Tiga uji coba yang lebih kecil pada sampel anak juga telah menilai berbagai strategi
transfusi. Dalam penelitian yang melibatkan 147 pasien anak yang menjalani operasi jantung,
menunjukkan kadar hematokrit sekitar 21% selama tindakan cardiopulmonary bypass yang
dihubungkan dengan perkembangan saraf yang memburuk, dibandingkan dengan kadar
hematokrit sekitar 27%.
Dalam subkelompok pasien pada sebuah penelitian melibatkan 100 bayi prematur yang
secara acak dilakukan transfusi dengan strategi restriktif dan liberal, menunjukkan adanya risiko
perdarahan otak intraparenkim, periventricular leukomalacia, dan apnea lebih tinggi pada
kelompok restrictive-strategy. Pada penelitian yang mengikutsertakan 451 bayi prematur yang
secara acak dilakukan strategi transfusi secara restriktif dan liberal, menunjukkan rata-rata
mortalitas dan morbiditas berat sekitar 2.6% lebih tinggi pada kelompok restrictive-strategy ,
tetapi perbedaannya tidak signifikan. Dari laporan yang diterbitkan, tidak jelas apakah sel darah
merah yang menjalani pengurangan jumlah leukosit dilakukan pada tiga penelitian anak.

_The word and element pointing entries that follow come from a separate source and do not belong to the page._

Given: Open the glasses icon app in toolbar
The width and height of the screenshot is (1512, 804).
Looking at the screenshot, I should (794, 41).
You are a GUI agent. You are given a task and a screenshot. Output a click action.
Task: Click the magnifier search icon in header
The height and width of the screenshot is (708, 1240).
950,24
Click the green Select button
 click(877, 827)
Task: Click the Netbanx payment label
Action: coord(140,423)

Untuk meminimalisir potensi bias yang terjadi, kami menyembunyikan data perawatan,
memastikan pasien di-follow-up dengan lengkap dan menilai keadaan klinis secara objektif.
Kami kehilangan 11 pasien yang di-follow-up (2%), rata-rata terendah cukup untuk mencegah
terjadinya bias yang disebabkan jumlah sampel yang terlewati. Meskipun terdapat berbagai pola
latihan sebelum penelitian ini, tingkat kepatuhan dalam mengikuti penelitian ini melebihi 97%
pada kedua kelompok. Kesimpulan terkait dengan hasil klinis yang berasal dari penelitian ini
diperkuat oleh konsistensi dari pengamatan pada kedua hasil dan seluruh subkelompok utama.

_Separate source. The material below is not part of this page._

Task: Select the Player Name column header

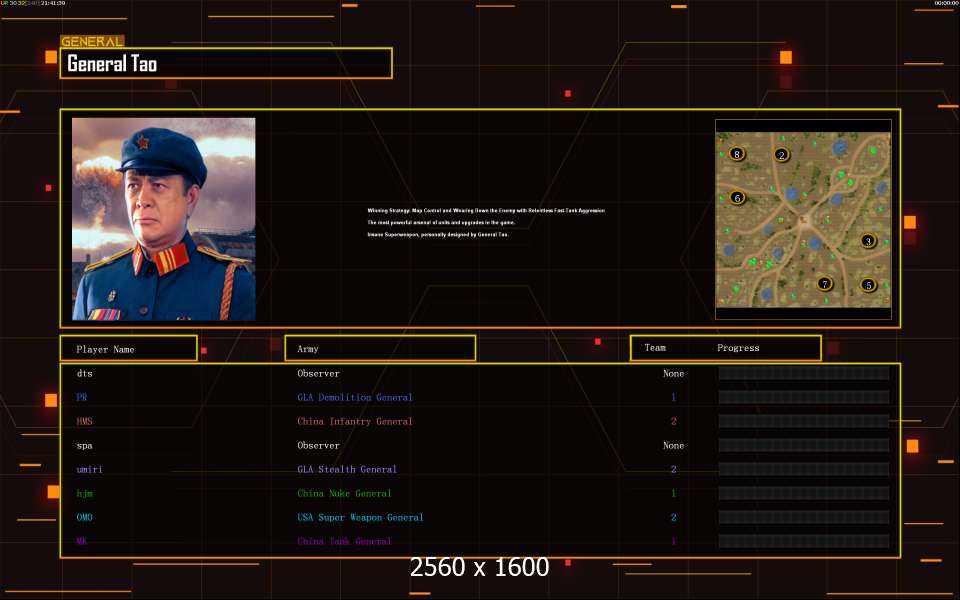Action: (x=128, y=349)
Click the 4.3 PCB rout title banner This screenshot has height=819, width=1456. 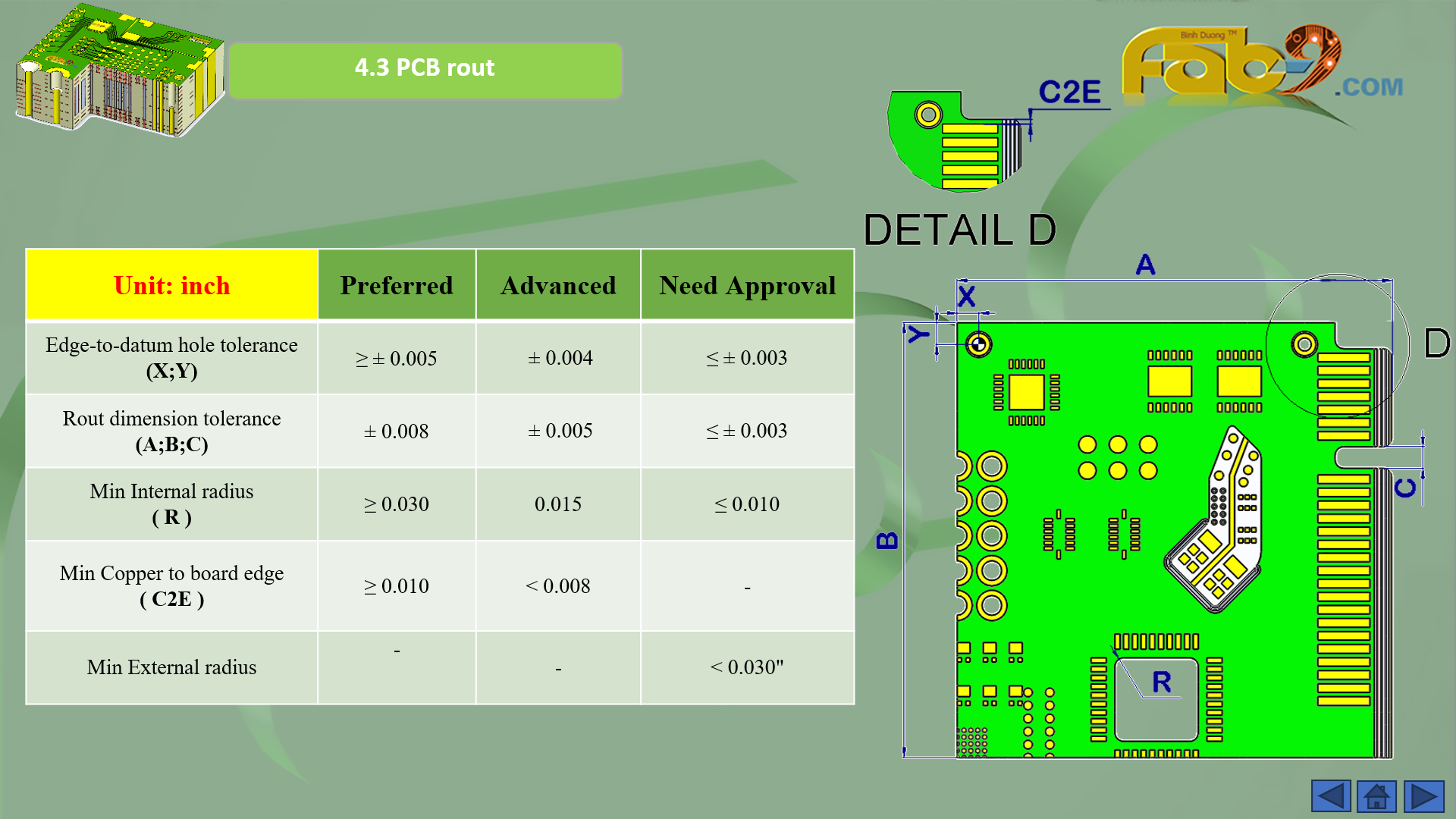point(425,69)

Kami telah mencatat data dari kelompok restrictive-strategy, terdapat suspensi yang secara
signifikan menjelaskan protokol ambang batas transfusi, yang mungkin menunjukkan
kegelisahan para dokter saat mengetahui pasiennya mempunyai konsentrasi hemoglobin yang
rendah. Suspensi yang ada merupakan hasil dari keadaan acute respiratory distress syndrome,
perburukan syok, atau meningkatnya perdarahan tetapi tidak menyebabkan komplikasi.
Meskipun meningkatnya jumlah suspensi, kami tetap melaporkan penurunan yang signifikan
jumlah sel darah merah yang ditransfusikan pada kelompok restrictive-strategy.
Pada penelitian ini hanya memiliki sedikitnya satu batasan. Walaupun mortalitas dapat
terjadi pada hasil penelitian dengan sampel orang dewasa yang mengalami sakit kritis, rata-rata

mortalitas rendah terjadi pada sekitar 4% sampel anak kami tidak akan membuat design
penelitian dengan menggunakan kekuatan yang cukup untuk mendeteksi perubahan yang berarti
dalam menilai tingkat mortalitas. Dalam perawatan keadaan kritis, kegagalan organ merupakan
dampak yang terjadi secara signifikan. Kami menggunakan data mortalitas dan data
perkembangan kegagalan organ baru atau progresif, yang harus berhubungan dengan intensivist
pediatrik.
Kesimpulannya, kami menemukan bahwa strategi transfusi restriksi dapat dengan aman
mengurangi tingkat paparan sel darah merah dalam transfusi pada pasien anak yang kritis.
Meskipun strategi transfusi suspensi diizinkan dalam kondisi tertentu. Kami tidak dapat
mendeteksi perbedaan yang bermakna dalam hasil klinis, secara keseluruhan dan diantara semua
subkelompok telah diperiksa. Kami merekomendasikan strategi transfusi restriktif pada pasien
anak yang kondisinya stabil di ICU. Rekomendasi ini, bagaimanapun, tidak berlaku untuk bayi
prematur, orang dewasa, pasien dengan penyakit arteri koroner, atau anak-anak dengan
hipoksemia berat, hemodinamik tidak stabil, perdarahan aktif, atau penyakit jantuk sianotik.